Il pugno alzato, poi il pollice in bocca a mo’ di ciuccio come fa ormai da anni, qualche selfie per i tifosi. E via, la storia continua. “E’ stata una bella emozione”, ormai Totti è diventato uomo di poche parole. Anche perché quando ne dice qualcuna in più succedono casini capitali. Vedi quando Spalletti lo cacciò da Trigoria prima della partita col Palermo. Con l’allenatore il rapporto è stato ricucito a forza. A forza di confronti, sorrisini per le telecamere e cene obbligate. Nello spogliatoio, prima della partita, durante la cerimonia della vestizione, col massaggiatore accanto, quando Spalletti gli è passato vicino Totti gli ha lanciato una battuta: “Oh, che me le devo far fare le caviglie?” I giocatori, Totti in particolare dato l’alto rischio di infortuni, se sanno che l’ingresso in campo è almeno probabile, si fanno rinforzare le caviglie con delle fasciature. “Falle, falle” gli ha risposto Spalletti.
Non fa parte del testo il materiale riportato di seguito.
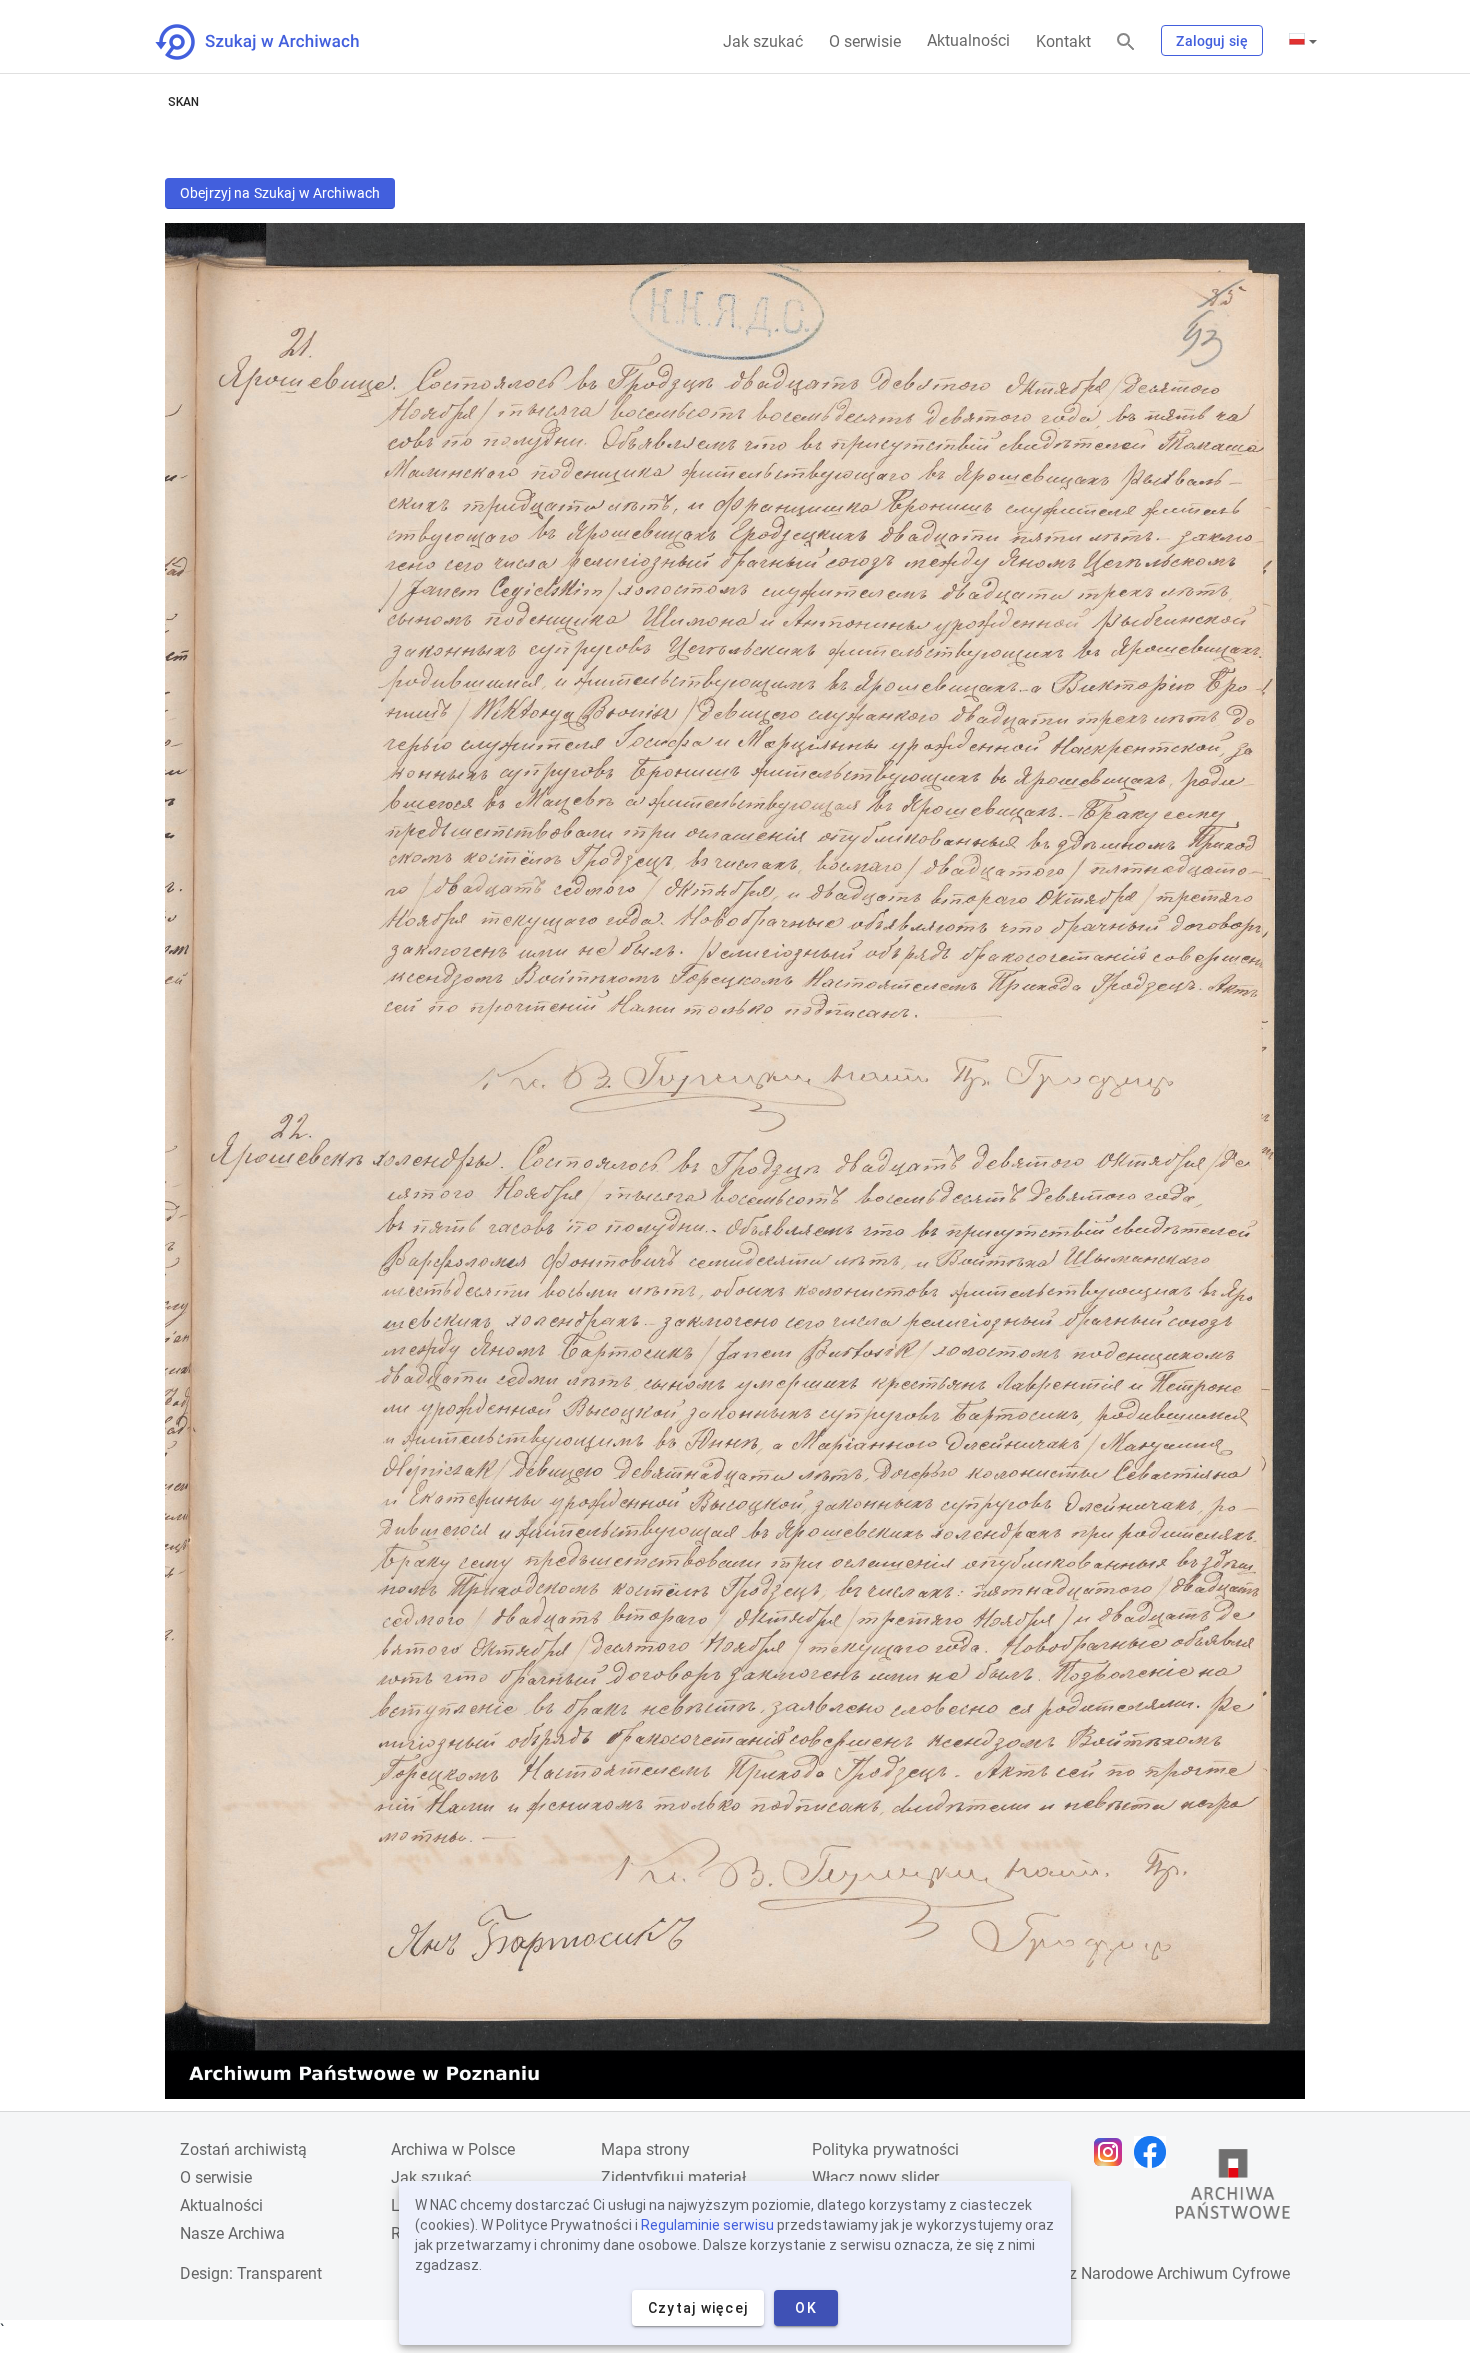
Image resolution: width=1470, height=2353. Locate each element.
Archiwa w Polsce (453, 2149)
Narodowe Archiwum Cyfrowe (1185, 2273)
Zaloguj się (1212, 41)
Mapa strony (645, 2149)
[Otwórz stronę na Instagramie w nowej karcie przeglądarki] (1113, 2152)
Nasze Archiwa (232, 2233)
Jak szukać (763, 41)
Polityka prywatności (885, 2149)
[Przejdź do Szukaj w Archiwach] (275, 42)
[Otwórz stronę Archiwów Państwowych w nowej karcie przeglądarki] (1233, 2189)
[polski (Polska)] (1303, 41)
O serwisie (865, 41)
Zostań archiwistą (243, 2149)
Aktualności (968, 40)
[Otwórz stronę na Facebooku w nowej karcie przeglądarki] (1155, 2152)
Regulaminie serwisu (707, 2225)
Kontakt (1063, 41)
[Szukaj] (1126, 42)
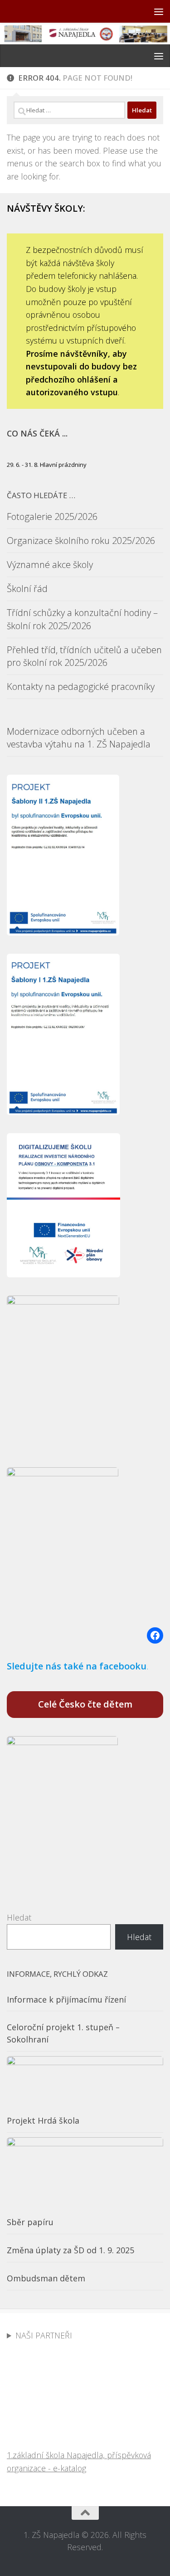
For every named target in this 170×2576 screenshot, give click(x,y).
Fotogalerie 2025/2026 (52, 516)
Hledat (19, 1917)
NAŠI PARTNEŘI (43, 2335)
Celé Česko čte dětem (85, 1704)
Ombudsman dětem (46, 2278)
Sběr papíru (30, 2222)
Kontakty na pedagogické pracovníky (81, 686)
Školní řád (27, 588)
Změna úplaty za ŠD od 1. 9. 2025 (70, 2250)
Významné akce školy (50, 564)
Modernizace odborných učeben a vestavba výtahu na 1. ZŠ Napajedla (79, 737)
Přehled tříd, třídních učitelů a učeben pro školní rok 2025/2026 (84, 656)
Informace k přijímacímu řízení (66, 1999)
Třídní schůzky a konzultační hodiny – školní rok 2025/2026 (82, 618)
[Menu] (158, 11)
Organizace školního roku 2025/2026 (81, 540)
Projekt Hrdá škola (43, 2120)
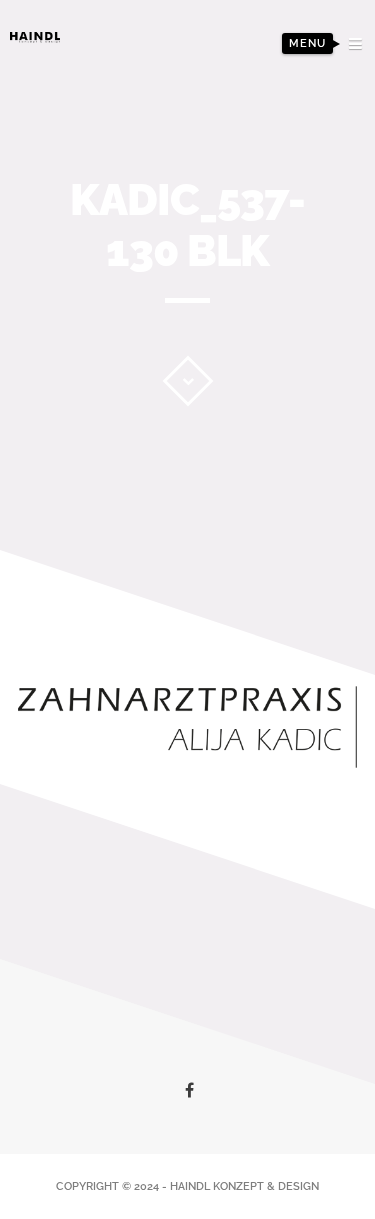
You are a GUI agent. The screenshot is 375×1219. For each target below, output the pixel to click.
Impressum (301, 178)
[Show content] (187, 381)
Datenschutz (292, 209)
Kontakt (309, 147)
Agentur (308, 85)
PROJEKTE (307, 116)
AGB (326, 240)
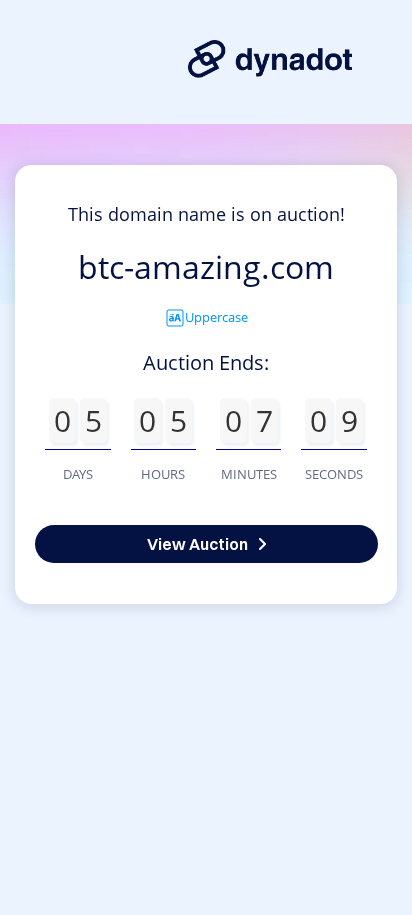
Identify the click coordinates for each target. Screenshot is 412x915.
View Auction (197, 544)
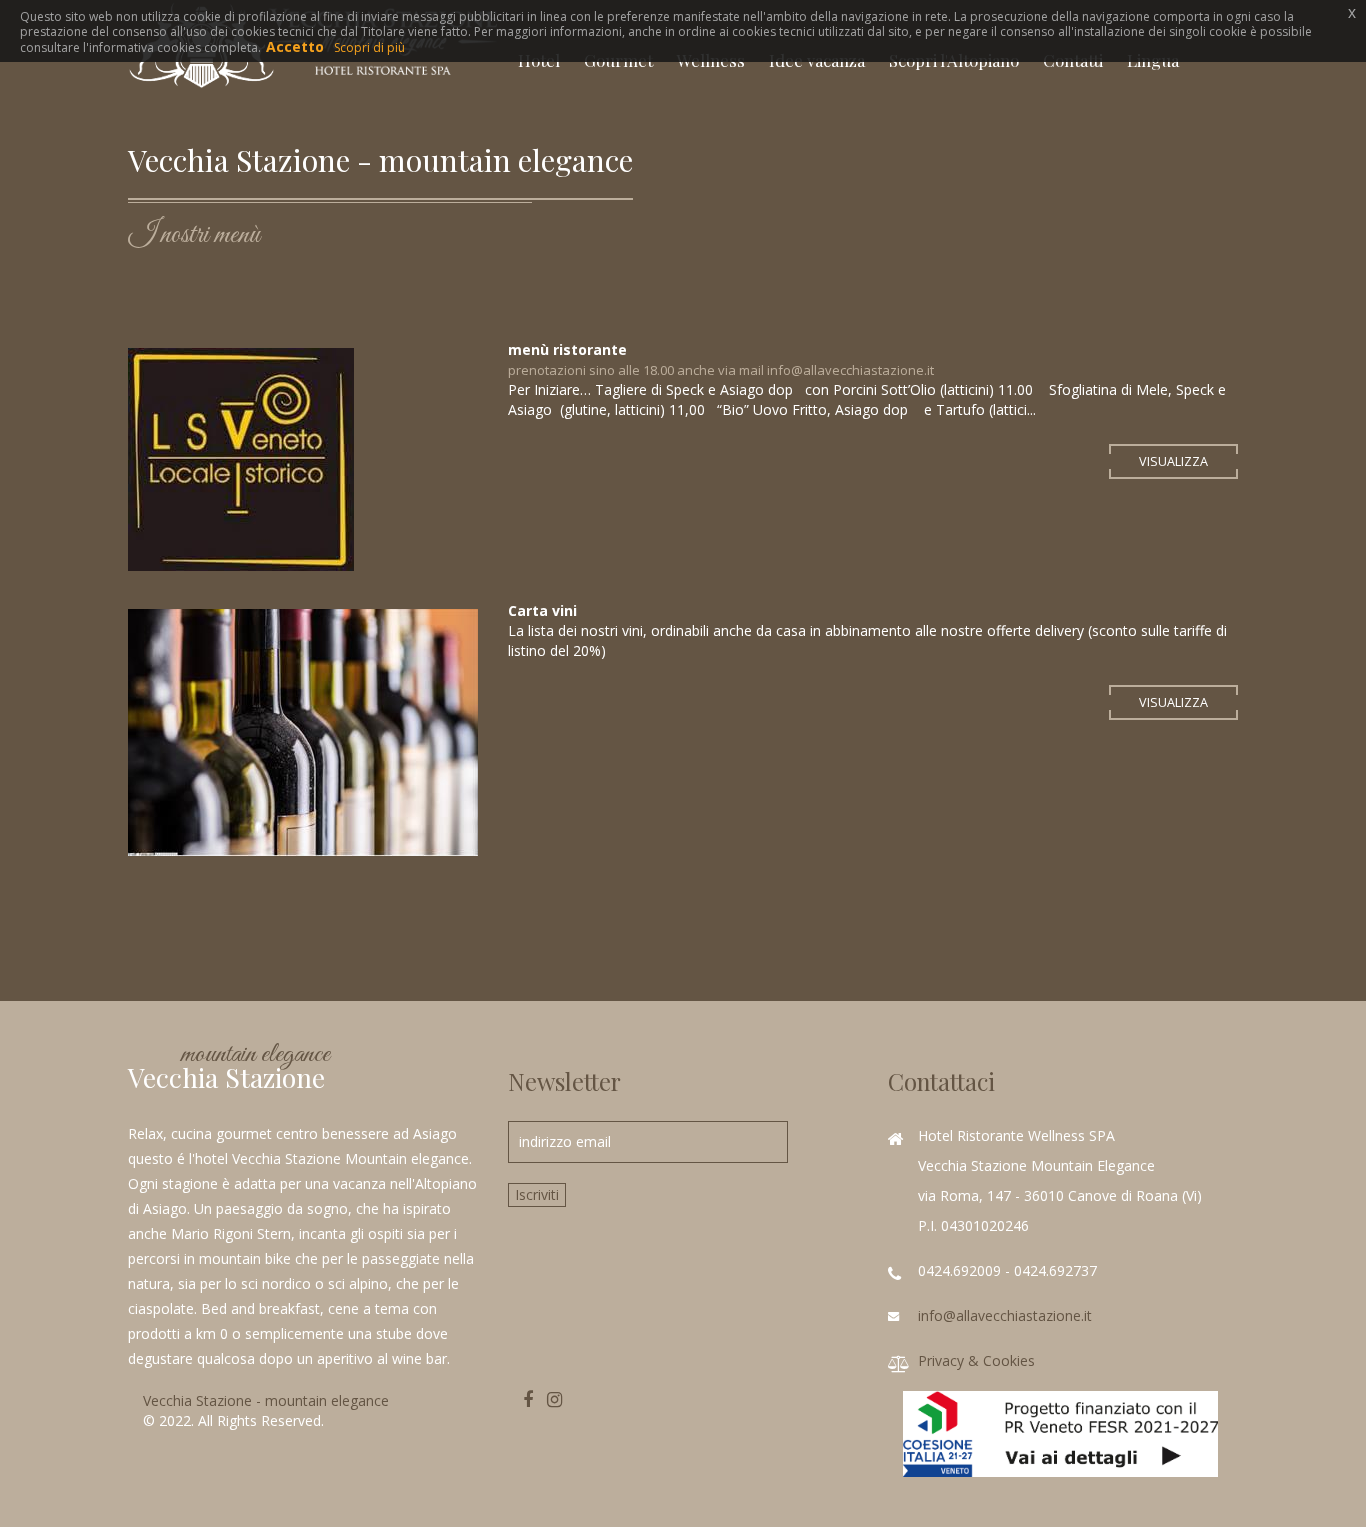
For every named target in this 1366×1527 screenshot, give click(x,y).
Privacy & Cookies (976, 1360)
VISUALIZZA (1173, 461)
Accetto (295, 46)
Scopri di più (369, 47)
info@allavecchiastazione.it (1005, 1315)
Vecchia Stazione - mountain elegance (266, 1400)
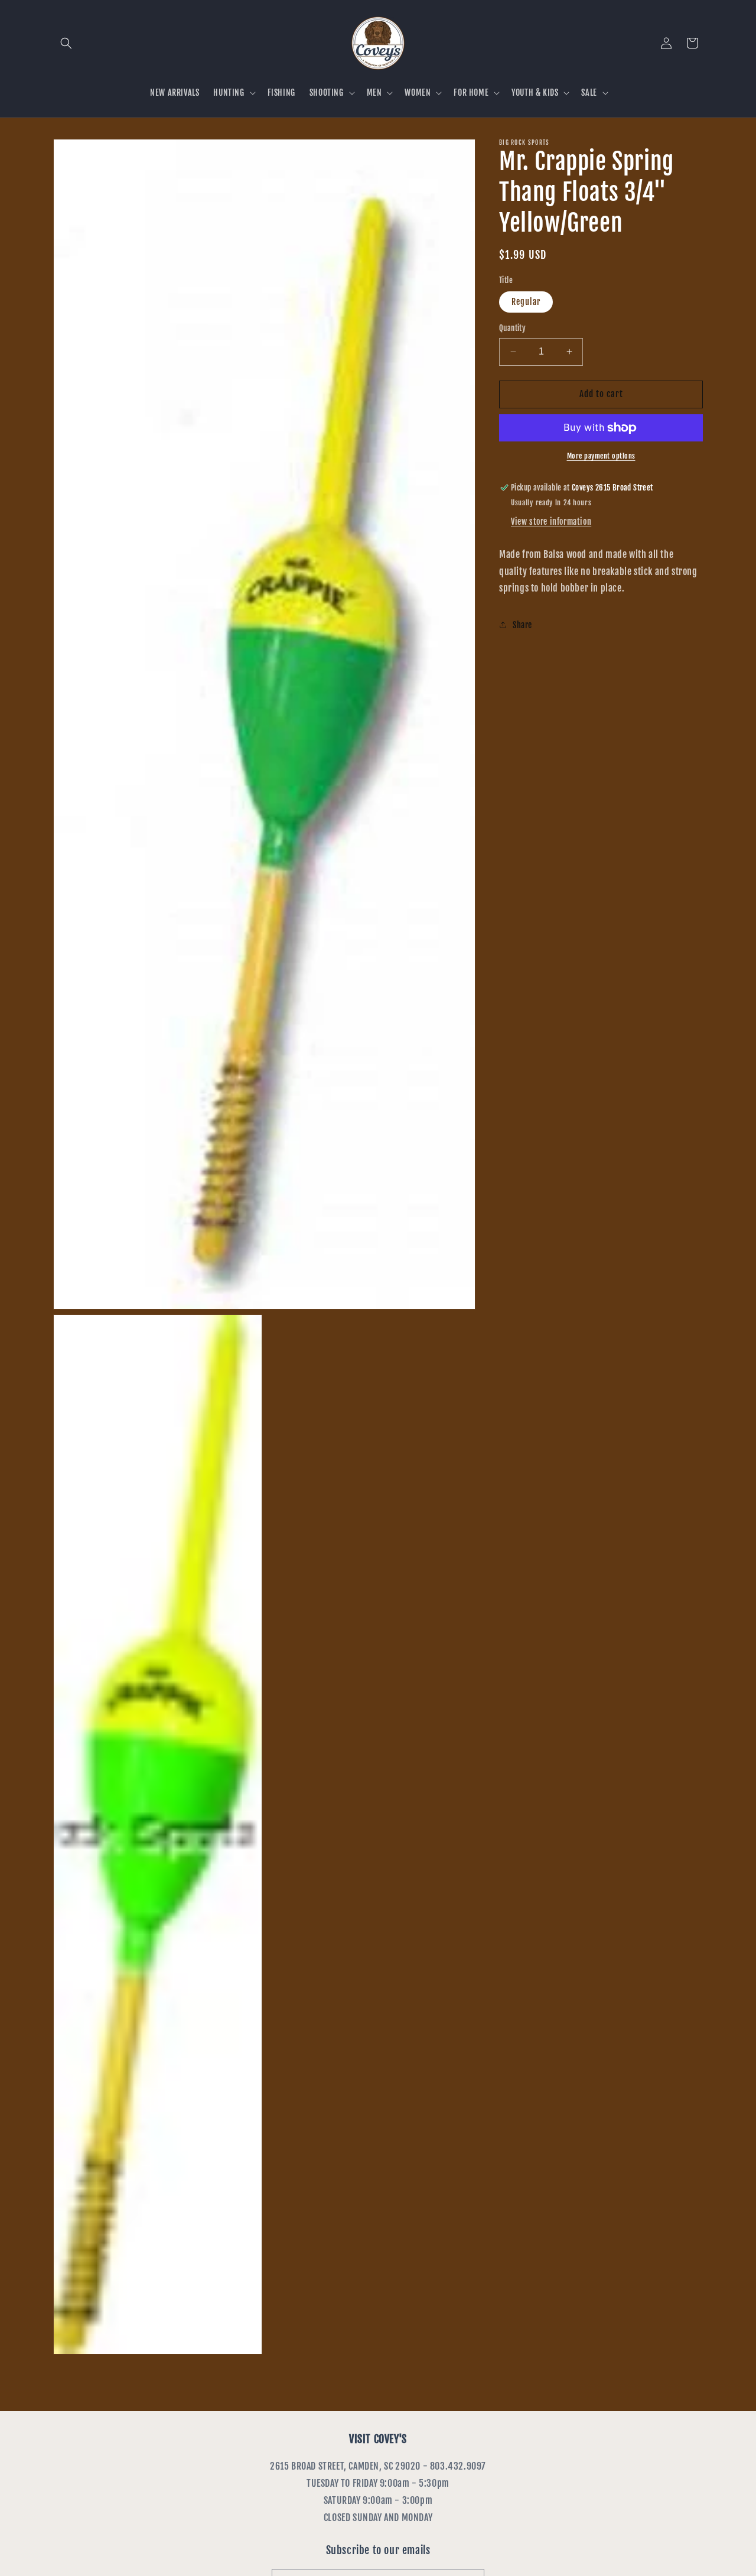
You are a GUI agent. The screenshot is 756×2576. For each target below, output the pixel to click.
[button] (66, 43)
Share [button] (522, 624)
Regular (525, 302)
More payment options (601, 455)
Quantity (512, 328)
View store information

Totti ormai è il jolly da giocare quando le cose si mettono male.
Il toscano è sicuramente un tipo tosto, potrà anche apparire come il killer del Totti calciatore, ma ha messo così tanta rabbia in corpo al capitano, da farlo esplodere ogni volta che entra. E se lo facesse diabolicamente apposta? Non è mica uno stupido Spalletti. L’epilogo stavolta non è stato lo stesso di Bergamo, non è finita in lite. “Il ritorno nello spogliatoio è stato bellissimo, ci siamo abbracciati tutti: si torna a cena tutti insieme”.
Non sarà pace, ma qualcosa di simile. Sicuramente di questa storia non è scritta la parola fine. Totti non vuol smettere di fare il calciatore, soprattutto non vuole smettere di farlo con la Roma. Che a questo punto si dovrebbe sentire obbligata a fargli questo benedetto contratto di un altro anno, che gli permetta di scavallare i 40 anni. Così, anche solo per riconoscenza. E tutto sommato perché il Totti “alla Altafini” funziona, eccome. E’ come se la vita all’improvviso gli si sia allungata. Un po’ come la storia dei vecchietti di Cocoon e della piscina miracolosa.
Tre gol in tre partite, assist, la Roma presa in mano come quando di anni ne aveva dieci in meno. Non è solo un amore platonico, ma anche molto carnale: la Champions League ottenuta anche e soprattutto con i gol di Totti vale solo per ora 70-80 milioni. E che non si meriterebbe il nostro anche solo un 2-3% di commissione, sotto forma di contratto?
Non sappiamo ancora se la storia di Totti e della Roma avrà un lieto fine, manca ancora qualche partita per concludere il romanzo popolare. E potrebbero essere anche le sue ultime partite. Con dentro, forse, pure un tocco di soprannaturale. Prima ancora che entrasse in campo contro il Torino, Totti si stava scaldando mentre la Roma era sotto per 1-0. Calcio d’angolo: è lui, il capitano, che in quel momento passa da quelle parti con la pettorina, a sistemare la palla con cura sotto la bandierina. Ha acchittato la palla sul tappeto come fa un giocatore di biliardo. “Pronto, vai”, strizza l’occhiolino a Perotti, che batte per il gol di Manolas. Il tocco è magico.